Car, pour Daniel Gibbs, « si des conflits armés peuvent justifier un état de siège, ainsi que des restrictions exceptionnelles des libertés publiques qui fondent notre pacte républicain, nous n’en sommes pas là. Nous ne sommes pas en guerre, nous luttons contre une épidémie… ».
Le Président estime qu’il convient, « dans le rigoureux respect des mesures sanitaires requises et strictement nécessaires à la lutte contre l’épidémie, d’offrir, à la fois, des motifs d’espoir à la population, et notamment à la jeunesse saint-martinoise, et des perspectives aux acteurs économiques du territoire. Il faut, en effet, donner, d’une part, de la visibilité à nos socioprofessionnels, qui investissent et créent de l’emploi dans des conditions ô combien difficiles. Et à qui je veux rendre hommage ».
Daniel Gibbs reconnait que le gouvernement français a mis en place des outils « spécifiques et pertinents » pour aider les entreprises, mais « seul un retour à une activité touristique décente permettra, à l’économie saint-martinoise en général, et au secteur touristique en particulier, de conforter sa résilience, puis de prospérer durablement ».
« Même si un timide retour de la clientèle hexagonale et européenne depuis le 10 Juillet dernier a permis une relance substantielle de l’activité au niveau des hôtels et des restaurants, la rentabilité et la pérennité des établissements touristiques saint-martinois ne pourront être véritablement garanties, sans le retour rapide et durable d’une clientèle nord-américaine à fort pouvoir d’achat (…) il convient, dès lors, de prévoir une ouverture de Saint-Martin aux visites d’agrément au 1er novembre 2020 ». Une date, bien sur, tributaire de la situation épidémiologique au niveau local et régional.

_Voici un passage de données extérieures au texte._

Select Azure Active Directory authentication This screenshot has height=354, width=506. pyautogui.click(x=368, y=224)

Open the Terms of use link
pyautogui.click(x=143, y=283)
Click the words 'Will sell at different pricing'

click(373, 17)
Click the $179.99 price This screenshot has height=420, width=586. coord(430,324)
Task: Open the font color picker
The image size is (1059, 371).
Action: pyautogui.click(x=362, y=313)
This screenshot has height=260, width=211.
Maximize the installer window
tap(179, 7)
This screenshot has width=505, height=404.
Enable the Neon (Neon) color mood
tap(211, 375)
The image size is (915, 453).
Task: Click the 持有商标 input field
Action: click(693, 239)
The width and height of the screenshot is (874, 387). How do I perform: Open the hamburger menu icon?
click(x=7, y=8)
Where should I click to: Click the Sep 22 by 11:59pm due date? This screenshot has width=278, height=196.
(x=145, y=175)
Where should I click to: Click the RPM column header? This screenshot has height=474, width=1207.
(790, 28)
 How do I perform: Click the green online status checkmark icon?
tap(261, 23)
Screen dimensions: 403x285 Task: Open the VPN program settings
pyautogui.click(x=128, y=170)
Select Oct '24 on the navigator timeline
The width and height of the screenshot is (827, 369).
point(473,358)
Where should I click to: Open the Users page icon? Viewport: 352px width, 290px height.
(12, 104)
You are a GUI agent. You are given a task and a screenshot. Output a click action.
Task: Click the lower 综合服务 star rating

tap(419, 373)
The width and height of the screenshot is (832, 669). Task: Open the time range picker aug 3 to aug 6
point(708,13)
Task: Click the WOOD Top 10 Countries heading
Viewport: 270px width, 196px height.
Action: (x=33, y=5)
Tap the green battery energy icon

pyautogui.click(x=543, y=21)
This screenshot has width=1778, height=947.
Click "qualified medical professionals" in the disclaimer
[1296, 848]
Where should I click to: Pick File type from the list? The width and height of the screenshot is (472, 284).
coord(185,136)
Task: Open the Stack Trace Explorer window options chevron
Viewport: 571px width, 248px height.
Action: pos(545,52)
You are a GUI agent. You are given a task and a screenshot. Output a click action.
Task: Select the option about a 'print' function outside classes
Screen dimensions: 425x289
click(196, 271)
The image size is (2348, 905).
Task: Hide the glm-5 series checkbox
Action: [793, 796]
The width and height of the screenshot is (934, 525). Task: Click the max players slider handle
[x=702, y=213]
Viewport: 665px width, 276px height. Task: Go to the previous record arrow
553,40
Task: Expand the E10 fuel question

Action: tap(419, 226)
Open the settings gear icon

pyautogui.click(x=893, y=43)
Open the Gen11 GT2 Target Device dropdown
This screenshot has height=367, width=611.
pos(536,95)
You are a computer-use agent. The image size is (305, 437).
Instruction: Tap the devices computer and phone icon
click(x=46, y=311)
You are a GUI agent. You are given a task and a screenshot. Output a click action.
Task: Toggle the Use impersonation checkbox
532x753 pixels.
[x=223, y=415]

Le chef de l’Exécutif estime que « la gestion par la peur est contre-productive. La société saint-martinoise, comme la société française dans son ensemble au demeurant, est actuellement en tension, à la limite de la crise de nerfs. Beaucoup de citoyens s’affolent ou au contraire, écœurés et découragés, se détournent des nécessaires et salvateurs « gestes barrière ». La majorité des ultra-marins, hélas, ne fait plus confiance à des discours officiels bien trop souvent synonymes de culpabilisation moralisatrice, voire d’insupportable infantilisation ».
Tout en assurant que, « aujourd’hui comme hier, cette crise doit nous unir et nous responsabiliser, pas nous diviser. Ni, encore moins, nous asservir. Je veux vraiment insister sur un point, dans les Outre-mer en général et à Saint-Martin en particulier, il ne saurait y avoir de « punition collective ». Car on fait encore jouer le mauvais rôle à Saint-Martin dans la crise sanitaire actuelle, en focalisant l’attention des médias sur la situation de notre territoire. Saint-Martin, à l’instar d’autres collectivités « mal aimées » comme Marseille, dont je salue la pugnacité des élus, ne doit être ni un bouc-émissaire, ni un faire-valoir. Le Saint-Martin bashing, ça suffit ! D’autant plus que nous ne demandons pas l’impossible… ».
« La COM de Saint-Martin attend juste de l’Etat en général, et de l’ARS en particulier, des moyens renforcés pour notre centre hospitalier, tant en matière d’équipements, qu’en termes de personnels supplémentaires. Quitte à utiliser optimalement les dispositions du Décret n°2020-377 du 31 Mars 2020, les fameux « médecins cubains », comme je l’ai demandé au Ministère des Outre-mer, dès le 14 avril dernier, puis encore le 17 Août. Sans réponse à ce jour ».
Par ailleurs, Daniel Gibbs considère qu’il faut « vraiment arrêter de culpabiliser nos jeunes, mais plutôt leur apporter un cadre sanitaire rassurant. Pour vous parler franchement, je m’inquiète particulièrement de leur taux de chômage ! En effet, au 30 Juin 2020, on comptabilise, à Saint-Martin, 500 demandeurs d’emploi en catégorie A de moins de 25 ans, chiffre en hausse de 25 % sur trois mois. Concernant les jeunes Saint-Martinois, je suis donc surtout inquiet d’une « deuxième vague » de chômage, de précarité et de misère ! ».
Pour lutter contre cette situation, la Collectivité va mettre en place un dispositif spécifique et innovant pour mieux défendre et promouvoir l’emploi local.